**Records from a collection**
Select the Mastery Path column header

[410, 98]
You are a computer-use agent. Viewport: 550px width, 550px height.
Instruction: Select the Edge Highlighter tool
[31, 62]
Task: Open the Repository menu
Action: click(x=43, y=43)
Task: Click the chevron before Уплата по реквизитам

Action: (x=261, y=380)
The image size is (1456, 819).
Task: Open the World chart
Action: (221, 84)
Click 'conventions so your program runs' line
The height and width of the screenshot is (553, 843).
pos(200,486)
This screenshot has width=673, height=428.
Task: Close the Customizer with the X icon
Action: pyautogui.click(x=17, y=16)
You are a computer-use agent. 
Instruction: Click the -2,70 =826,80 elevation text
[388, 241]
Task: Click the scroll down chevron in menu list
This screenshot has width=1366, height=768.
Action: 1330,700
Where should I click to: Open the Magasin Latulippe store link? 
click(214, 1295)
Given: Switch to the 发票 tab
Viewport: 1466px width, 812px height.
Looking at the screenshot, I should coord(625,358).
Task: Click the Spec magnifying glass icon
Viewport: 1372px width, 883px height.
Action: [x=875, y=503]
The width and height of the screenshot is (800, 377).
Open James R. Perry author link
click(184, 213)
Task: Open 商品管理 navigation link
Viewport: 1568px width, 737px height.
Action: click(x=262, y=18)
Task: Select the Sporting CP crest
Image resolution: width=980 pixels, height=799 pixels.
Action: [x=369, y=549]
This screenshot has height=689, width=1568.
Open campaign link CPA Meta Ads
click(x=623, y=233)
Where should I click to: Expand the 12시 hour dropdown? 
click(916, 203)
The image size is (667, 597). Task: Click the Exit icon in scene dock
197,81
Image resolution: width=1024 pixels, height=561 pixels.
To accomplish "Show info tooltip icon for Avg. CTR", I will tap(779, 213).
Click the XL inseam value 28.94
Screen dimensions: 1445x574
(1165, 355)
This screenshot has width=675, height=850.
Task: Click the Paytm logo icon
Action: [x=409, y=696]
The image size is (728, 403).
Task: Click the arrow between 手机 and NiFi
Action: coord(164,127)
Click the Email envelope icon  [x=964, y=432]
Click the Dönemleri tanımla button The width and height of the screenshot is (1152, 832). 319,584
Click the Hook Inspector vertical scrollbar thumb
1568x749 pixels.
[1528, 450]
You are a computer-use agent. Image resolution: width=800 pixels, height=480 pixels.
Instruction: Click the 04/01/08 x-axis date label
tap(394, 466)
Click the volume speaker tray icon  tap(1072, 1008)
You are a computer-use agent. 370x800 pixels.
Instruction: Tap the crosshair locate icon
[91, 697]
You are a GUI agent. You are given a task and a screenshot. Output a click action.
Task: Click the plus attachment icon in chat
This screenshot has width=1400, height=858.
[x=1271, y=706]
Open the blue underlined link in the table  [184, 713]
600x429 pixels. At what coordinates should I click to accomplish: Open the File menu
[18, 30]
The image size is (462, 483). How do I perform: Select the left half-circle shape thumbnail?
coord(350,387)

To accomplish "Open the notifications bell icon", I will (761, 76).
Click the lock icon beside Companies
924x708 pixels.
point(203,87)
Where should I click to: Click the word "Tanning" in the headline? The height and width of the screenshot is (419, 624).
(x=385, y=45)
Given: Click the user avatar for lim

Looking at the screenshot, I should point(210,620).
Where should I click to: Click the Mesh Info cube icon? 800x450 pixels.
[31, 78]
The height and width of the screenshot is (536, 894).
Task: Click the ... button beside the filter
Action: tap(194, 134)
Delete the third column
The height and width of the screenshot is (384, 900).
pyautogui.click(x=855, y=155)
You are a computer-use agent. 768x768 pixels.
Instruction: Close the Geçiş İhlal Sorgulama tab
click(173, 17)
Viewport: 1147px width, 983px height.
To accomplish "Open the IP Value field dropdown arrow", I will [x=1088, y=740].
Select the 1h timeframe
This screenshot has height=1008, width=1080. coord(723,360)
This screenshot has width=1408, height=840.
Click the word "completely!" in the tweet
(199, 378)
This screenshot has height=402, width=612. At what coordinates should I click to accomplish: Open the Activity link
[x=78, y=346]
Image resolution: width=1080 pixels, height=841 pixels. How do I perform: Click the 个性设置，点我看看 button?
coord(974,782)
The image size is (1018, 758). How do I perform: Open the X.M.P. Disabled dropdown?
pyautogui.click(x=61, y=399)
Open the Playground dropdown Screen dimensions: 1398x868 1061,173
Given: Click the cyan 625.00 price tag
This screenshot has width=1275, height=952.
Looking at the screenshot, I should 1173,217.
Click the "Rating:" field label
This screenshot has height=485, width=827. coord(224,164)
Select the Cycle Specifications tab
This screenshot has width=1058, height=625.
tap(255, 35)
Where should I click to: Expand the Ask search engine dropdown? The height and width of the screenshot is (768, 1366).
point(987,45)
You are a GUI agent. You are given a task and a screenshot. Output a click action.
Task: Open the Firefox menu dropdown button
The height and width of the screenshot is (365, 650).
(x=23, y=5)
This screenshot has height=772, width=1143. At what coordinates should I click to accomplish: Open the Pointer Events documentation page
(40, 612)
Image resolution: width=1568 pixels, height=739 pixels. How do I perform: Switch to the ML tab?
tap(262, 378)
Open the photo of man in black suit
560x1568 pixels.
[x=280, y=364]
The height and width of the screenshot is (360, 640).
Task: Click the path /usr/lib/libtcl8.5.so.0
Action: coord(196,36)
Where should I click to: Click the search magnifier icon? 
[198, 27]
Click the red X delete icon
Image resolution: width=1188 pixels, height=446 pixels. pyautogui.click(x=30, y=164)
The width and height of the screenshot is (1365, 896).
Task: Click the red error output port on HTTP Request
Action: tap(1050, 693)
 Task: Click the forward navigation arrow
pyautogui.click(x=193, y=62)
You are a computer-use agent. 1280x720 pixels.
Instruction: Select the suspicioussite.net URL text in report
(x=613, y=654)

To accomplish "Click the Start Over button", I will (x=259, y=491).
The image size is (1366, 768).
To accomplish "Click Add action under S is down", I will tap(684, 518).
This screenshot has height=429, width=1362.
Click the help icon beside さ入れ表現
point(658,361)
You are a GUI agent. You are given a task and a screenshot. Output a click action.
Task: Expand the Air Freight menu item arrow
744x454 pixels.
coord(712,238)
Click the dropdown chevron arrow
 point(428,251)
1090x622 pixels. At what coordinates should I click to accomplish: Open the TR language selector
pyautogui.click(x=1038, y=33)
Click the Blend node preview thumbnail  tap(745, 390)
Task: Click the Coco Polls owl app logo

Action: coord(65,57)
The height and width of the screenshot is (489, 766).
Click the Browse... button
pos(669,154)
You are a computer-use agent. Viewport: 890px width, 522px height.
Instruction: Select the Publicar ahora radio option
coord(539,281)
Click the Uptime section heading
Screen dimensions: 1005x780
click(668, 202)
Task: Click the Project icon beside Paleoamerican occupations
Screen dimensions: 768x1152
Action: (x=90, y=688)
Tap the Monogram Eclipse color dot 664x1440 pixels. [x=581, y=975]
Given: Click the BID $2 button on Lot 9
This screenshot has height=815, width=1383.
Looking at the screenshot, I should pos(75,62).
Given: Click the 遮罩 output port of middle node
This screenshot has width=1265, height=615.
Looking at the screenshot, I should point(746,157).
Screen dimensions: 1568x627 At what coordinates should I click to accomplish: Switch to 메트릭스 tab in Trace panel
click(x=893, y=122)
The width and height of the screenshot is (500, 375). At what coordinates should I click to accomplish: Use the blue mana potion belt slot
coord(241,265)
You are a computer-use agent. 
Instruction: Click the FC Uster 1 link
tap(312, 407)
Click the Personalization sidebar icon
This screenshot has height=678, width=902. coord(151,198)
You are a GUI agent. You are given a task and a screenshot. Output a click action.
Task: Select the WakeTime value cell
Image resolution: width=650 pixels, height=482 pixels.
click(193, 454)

**EXERCISE GOAL**
Take each line above that holds the string "computer" and copy it.

**SOLUTION TO THIS PROBLEM**
You are a computer-use agent. Viewport: 550px width, 550px height.
You are a computer-use agent. 
You are a computer-use agent. Image resolution: width=800 pixels, height=480 pixels.
You are a computer-use agent. 370x800 pixels.
You are a computer-use agent. 768x768 pixels.
You are a computer-use agent. 1280x720 pixels.
You are a computer-use agent. Viewport: 890px width, 522px height.
You are a computer-use agent. 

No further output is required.